Por último, y lo siento, no logro evitar en ocasiones otra crítica, ingrata pero a mi entender  saludable: la crítica derogatoria, pugnaz y vandálica —eso he dicho— que nace de una decepción —nunca del afán justiciero— y que será tanto más áspera cuanto más grande la decepción. A lo mejor no está bien vista en estas tierras; sin embargo, creo, es precisa, útil y legítima: la ejerceríamos en un restaurante, en un concierto, en el fútbol: ¿por qué no en el libro?

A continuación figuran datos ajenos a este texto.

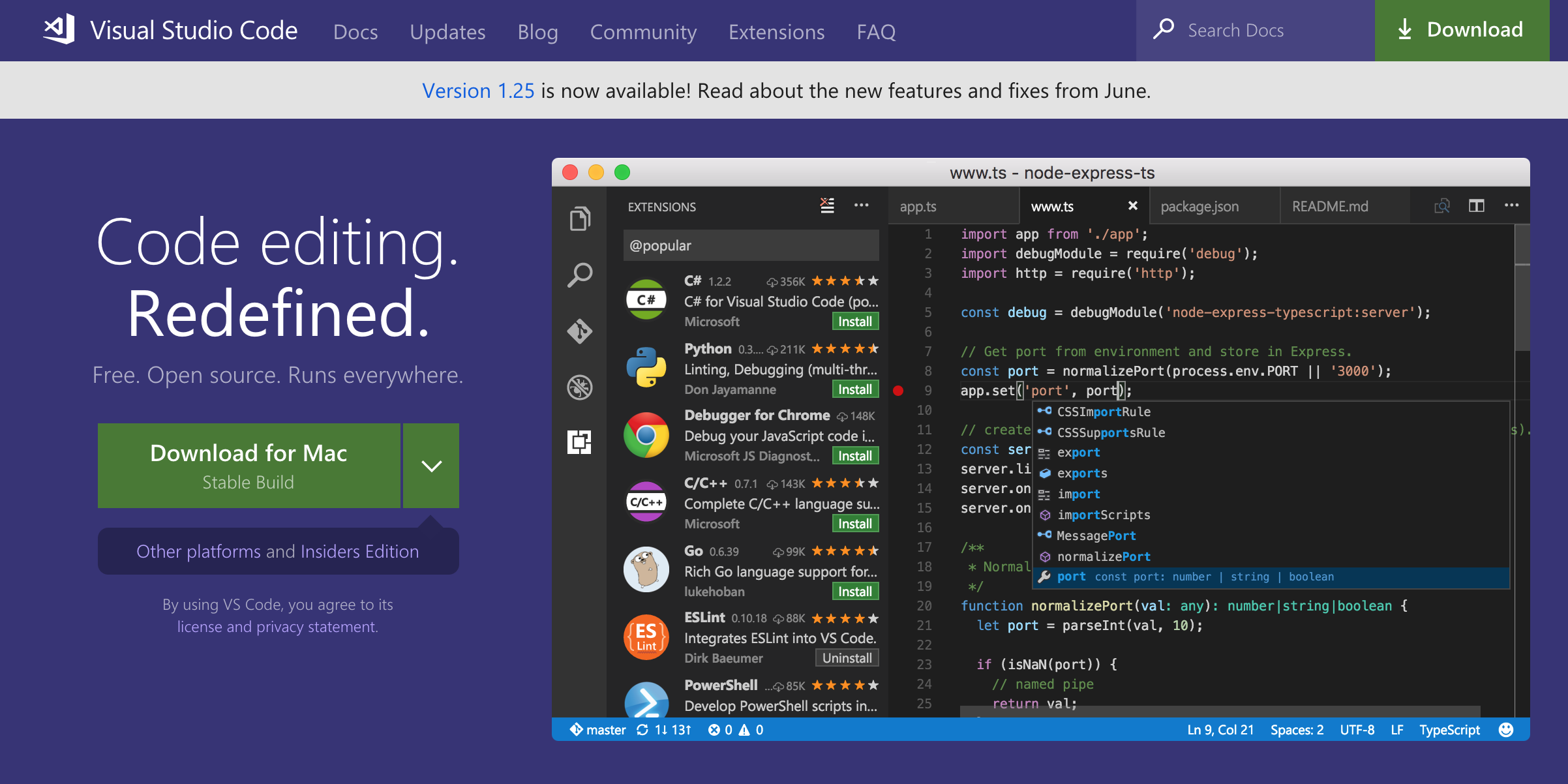Viewport: 1568px width, 784px height.
Task: Click the Search magnifier icon in activity bar
Action: (579, 275)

Huelga decir que la crítica derogatoria —todas— debe apoyarse en hechos y que los hechos han de ser contundentes, irrefutables por sí solos. Tampoco es preciso decir que se puede —se debe— discrepar de mi valoración de los hechos, y hasta justificarlos, pero, si son ciertos —lo son, lo son—, está feo eludirlos mediante juicios de intenciones.
Y ahí seguiremos, si Dios nos da salud, porque no sabemos jugar al dominó.